The issue of accepting honoraria has attracted much attention on the Internet, sparking fierce online condemnation of the practice on journalism listservers.
"Those who take speaking fees cannot continue to take honoraria and claim it does not affect their reporting, yet continue to do stories that indicate those in Congress are affected in their voting by who gives them political donations," wrote Mike McGraw, a Pulitzer Prize-winning investigative reporter for the Kansas City Star.
"I don't like to see members of our profession taking big bucks from organizations they may have to cover later," wrote Dan Kubiske, a freelance journalist. "Even though everything may be on the up-and-up and the reporter may be the most ethical person to walk on the face of the earth, the mere appearance of a conflict of interest is enough to cause problems."
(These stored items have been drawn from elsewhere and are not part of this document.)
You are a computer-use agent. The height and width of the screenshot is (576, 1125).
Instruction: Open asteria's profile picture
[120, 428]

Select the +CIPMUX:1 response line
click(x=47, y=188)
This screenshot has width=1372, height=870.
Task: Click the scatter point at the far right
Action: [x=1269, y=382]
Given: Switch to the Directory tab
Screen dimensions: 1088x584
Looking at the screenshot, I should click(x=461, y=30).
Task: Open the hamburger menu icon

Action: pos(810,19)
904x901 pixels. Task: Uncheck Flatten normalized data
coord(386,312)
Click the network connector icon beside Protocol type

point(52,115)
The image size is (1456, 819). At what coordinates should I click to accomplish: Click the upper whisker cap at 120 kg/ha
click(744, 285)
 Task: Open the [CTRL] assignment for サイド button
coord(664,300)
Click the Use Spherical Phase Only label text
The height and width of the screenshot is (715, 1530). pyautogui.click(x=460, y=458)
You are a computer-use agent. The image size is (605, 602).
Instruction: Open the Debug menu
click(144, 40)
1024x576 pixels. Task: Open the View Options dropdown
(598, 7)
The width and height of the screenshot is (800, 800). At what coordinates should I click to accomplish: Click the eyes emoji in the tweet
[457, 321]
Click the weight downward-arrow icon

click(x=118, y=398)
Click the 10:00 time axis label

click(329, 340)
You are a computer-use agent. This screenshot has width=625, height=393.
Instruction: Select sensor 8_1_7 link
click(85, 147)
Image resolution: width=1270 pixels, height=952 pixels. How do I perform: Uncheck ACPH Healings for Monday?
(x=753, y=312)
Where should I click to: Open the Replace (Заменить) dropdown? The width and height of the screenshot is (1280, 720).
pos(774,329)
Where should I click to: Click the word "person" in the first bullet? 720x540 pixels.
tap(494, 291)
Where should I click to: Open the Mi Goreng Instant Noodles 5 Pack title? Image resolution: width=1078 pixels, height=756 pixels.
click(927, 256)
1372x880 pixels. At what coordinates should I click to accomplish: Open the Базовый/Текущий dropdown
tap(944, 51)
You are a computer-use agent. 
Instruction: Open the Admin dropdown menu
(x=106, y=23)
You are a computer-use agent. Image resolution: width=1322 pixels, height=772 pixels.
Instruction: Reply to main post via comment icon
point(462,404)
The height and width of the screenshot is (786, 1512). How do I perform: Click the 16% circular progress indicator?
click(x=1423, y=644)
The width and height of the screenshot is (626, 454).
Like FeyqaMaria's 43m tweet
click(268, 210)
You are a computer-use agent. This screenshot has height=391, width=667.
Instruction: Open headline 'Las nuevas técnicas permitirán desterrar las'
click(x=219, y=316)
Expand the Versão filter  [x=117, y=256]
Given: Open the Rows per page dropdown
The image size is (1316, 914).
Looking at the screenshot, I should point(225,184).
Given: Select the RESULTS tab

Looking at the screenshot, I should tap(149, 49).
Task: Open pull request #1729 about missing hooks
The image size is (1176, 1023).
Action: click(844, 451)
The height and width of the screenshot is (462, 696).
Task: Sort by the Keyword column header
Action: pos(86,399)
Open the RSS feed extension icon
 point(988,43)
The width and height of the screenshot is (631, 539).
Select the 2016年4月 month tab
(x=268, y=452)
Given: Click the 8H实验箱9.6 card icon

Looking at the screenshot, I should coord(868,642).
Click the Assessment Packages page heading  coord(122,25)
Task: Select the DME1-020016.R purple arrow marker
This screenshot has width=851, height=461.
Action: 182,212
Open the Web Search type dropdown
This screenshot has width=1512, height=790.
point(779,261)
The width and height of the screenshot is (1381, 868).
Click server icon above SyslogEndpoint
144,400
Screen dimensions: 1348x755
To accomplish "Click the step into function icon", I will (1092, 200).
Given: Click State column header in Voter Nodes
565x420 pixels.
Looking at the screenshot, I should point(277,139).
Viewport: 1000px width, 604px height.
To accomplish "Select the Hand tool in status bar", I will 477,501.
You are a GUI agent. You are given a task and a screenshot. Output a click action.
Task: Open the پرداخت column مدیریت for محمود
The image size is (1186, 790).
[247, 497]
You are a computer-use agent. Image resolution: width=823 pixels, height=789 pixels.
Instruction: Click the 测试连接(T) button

The issue of journalists' speaking fees also stirred up debate on Capitol Hill, where Sen. Robert C. Byrd, a West Virginia Democrat, introduced nonbinding legislation calling for journalists to disclose outside income annually as a prerequisite to obtaining credentials to cover the Senate. A bipartisan coalition approved the measure 60-39 in July, and in August Byrd introduced legislation that would make disclosure mandatory.
Byrd raised the issue after reading that ABC's Cokie Roberts and other journalists were collecting fees of as much as $35,000 for a single speech (see "Take the Money and Talk," June). Incensed, Byrd concluded that journalists should be as accountable as members of Congress, because they are equally powerful.
Currently, magazine correspondents covering the Hill are required to list sources of outside income--but not amounts--on their applications for credentials. Byrd wants to extend such disclosure, including amounts, to the more than 6,000 newspaper, magazine, radio and television journalists currently accredited to cover Congress, an effort that has not escaped the attention of journalists opining on the Internet.
"As someone who had both House and Senate periodical gallery credentials, part of me applauds this measure and part of me is repulsed by it," wrote Sharon Young Richardson, who writes and edits George Mason University's faculty newspaper.
Richardson and the many others who oppose the idea of the federal government regulating journalists point out that the First Amendment prohibits Congress from making any law concerning freedom of the press. Others opposed to Byrd's amendment question his motives, noting that the senator was recently a target of ABC's "PrimeTime Live" for practicing pork barrel politics.
"This is clearly his effort to 'get back' at a press that has asked him 'legitimate' questions over the years about the strong-arm pork barrel spending in his home state, leveraged by his seniority in the Senate," wrote Max Cacas, news operations producer for National Public Radio.
A Byrd aide says the senator hopes that some sort of disclosure policy will come voluntarily from journalism groups in charge of issuing credentials to cover Capitol Hill.
Investigative Reporters & Editors is also turning its attention to the issue of speaking fees. Planners for IRE's annual convention next year in Providence are considering honoraria as the topic for the organization's annual ethics panel.
"People who make a living disclosing information ought not to be reluctant about disclosing information themselves," says Rosemary Armao, IRE's executive director. "Everyone should be open to scrutiny. That is the spirit of investigative reporting."